Tuesday, January 18, 2011

Nights of Cabiria



Nights of Cabiria is a pretty good movie with a great ending. The conclusion didn't quite get me to love a movie that I wasn't crazy about the rest of the time, but it did solidify my opinion that it was more interesting than 8 1/2, the first film by Federico Fellini that I saw. It stars his wife Giulietta Masina as Cabiria, a prostitute who works the streets of Rome and has trouble discerning the real intentions of men who try to court her outside of her job. She won a number of awards for her performance, and it's a memorable one, although I think it's a bit too silly to truly be great. The movie tries to be both a comedy and a drama, and I didn't think the combination meshed as well as it could have. Generally I'm just a little put off by some of the things Fellini does, leaving him as one of the great directors whose work I seem to identify with the least. His trend of dubbing all the dialogue in the movie is distracting, and it seems like all of the characters are always shouting in those Italian accents which can just get abrasive.

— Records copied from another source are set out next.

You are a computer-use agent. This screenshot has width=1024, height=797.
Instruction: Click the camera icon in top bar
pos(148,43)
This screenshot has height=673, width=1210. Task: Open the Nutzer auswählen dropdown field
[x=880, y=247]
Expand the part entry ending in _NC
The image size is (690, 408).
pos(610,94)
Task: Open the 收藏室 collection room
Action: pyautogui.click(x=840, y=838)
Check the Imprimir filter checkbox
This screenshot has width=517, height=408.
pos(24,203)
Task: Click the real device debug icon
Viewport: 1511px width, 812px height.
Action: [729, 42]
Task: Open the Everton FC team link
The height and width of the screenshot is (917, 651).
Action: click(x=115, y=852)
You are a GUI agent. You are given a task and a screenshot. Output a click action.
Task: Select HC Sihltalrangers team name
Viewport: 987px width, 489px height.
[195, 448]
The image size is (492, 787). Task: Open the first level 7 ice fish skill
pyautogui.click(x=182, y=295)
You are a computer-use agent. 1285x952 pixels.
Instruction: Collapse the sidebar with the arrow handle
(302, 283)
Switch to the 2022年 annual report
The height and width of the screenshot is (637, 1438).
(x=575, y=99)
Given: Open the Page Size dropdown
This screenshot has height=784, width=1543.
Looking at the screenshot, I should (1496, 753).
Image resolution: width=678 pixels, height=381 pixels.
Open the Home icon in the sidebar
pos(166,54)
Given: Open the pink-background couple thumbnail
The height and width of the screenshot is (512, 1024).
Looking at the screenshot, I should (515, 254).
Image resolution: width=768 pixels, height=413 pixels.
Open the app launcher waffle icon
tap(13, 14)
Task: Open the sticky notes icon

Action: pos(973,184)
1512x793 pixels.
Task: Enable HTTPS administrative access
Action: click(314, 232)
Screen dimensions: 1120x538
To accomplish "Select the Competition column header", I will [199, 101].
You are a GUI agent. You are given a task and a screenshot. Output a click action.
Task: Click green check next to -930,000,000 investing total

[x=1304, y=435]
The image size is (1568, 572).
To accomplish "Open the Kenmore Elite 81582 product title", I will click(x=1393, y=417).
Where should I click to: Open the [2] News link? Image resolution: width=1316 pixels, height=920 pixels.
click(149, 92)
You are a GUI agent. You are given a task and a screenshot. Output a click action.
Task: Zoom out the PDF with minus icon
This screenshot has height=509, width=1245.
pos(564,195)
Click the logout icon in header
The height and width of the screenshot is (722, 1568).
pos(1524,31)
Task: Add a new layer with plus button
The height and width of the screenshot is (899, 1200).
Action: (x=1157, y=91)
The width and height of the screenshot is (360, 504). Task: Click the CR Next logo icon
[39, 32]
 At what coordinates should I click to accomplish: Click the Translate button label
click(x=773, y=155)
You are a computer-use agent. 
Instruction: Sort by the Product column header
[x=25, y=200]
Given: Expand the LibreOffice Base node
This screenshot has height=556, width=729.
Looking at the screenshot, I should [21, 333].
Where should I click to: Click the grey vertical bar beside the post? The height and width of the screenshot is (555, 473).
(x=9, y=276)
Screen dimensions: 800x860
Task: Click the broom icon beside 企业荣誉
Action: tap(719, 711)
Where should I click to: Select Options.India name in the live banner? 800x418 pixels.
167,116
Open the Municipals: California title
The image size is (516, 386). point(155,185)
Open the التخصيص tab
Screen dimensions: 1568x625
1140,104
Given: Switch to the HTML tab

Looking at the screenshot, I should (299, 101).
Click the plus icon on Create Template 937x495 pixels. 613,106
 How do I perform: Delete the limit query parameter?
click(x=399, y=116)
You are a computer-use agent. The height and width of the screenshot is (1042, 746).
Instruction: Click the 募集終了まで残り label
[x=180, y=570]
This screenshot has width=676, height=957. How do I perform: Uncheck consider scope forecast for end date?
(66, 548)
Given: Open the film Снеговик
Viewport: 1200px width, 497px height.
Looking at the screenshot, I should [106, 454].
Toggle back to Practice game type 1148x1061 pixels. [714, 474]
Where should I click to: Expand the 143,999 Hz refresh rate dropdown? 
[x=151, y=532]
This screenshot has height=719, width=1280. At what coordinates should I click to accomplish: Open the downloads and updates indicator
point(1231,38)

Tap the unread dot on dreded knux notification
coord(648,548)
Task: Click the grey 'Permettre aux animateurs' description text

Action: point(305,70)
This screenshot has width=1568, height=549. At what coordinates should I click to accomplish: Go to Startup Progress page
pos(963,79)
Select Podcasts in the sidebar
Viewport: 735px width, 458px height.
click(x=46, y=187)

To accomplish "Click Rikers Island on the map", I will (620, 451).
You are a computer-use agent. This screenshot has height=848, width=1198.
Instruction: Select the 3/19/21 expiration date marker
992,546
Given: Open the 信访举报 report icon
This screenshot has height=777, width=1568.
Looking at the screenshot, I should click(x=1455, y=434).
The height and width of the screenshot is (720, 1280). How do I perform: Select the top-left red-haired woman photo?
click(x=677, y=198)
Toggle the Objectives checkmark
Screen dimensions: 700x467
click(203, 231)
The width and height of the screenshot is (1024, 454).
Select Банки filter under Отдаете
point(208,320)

But I guess it speaks to his skill that these annoyances don't overshadow the fact that it's still a good film at its core. Most of the actors do good jobs despite all the shouting, and it's a really nice looking movie. It almost feels modern with some of the choices in composition that just weren't very common in the Hollywood of the time, and they serve the simple story well. I think it's supposed to be in the neo-realist style that was so popular in post-war Italy, and while some of the more silly comedic bits don't really help sell that, the simple plotting and dark turn that things take definitely fit the description. I guess I should bring this back to that ending. You can usually tell when something bad is going to happen in a story even though the events going on at the time are totally happy, just by what's happening at the time. If it seems like they should have said "and they lived happily ever after" a couple minutes ago, then they probably won't. The way the tension builds as you wait for the other shoe to drop as Nights of Cabiria comes to a close is incredible well done, and it's pretty devastating when it finally does. Maybe not as harsh as The Bicycle Thief, but it's a great sequence, and then Fellini eases the suffering just a bit with a simple and elegant denouement that doesn't whitewash what happened but still makes life seem just a little better. I only wish that more of the preceding hour and forty minutes could have been as powerful.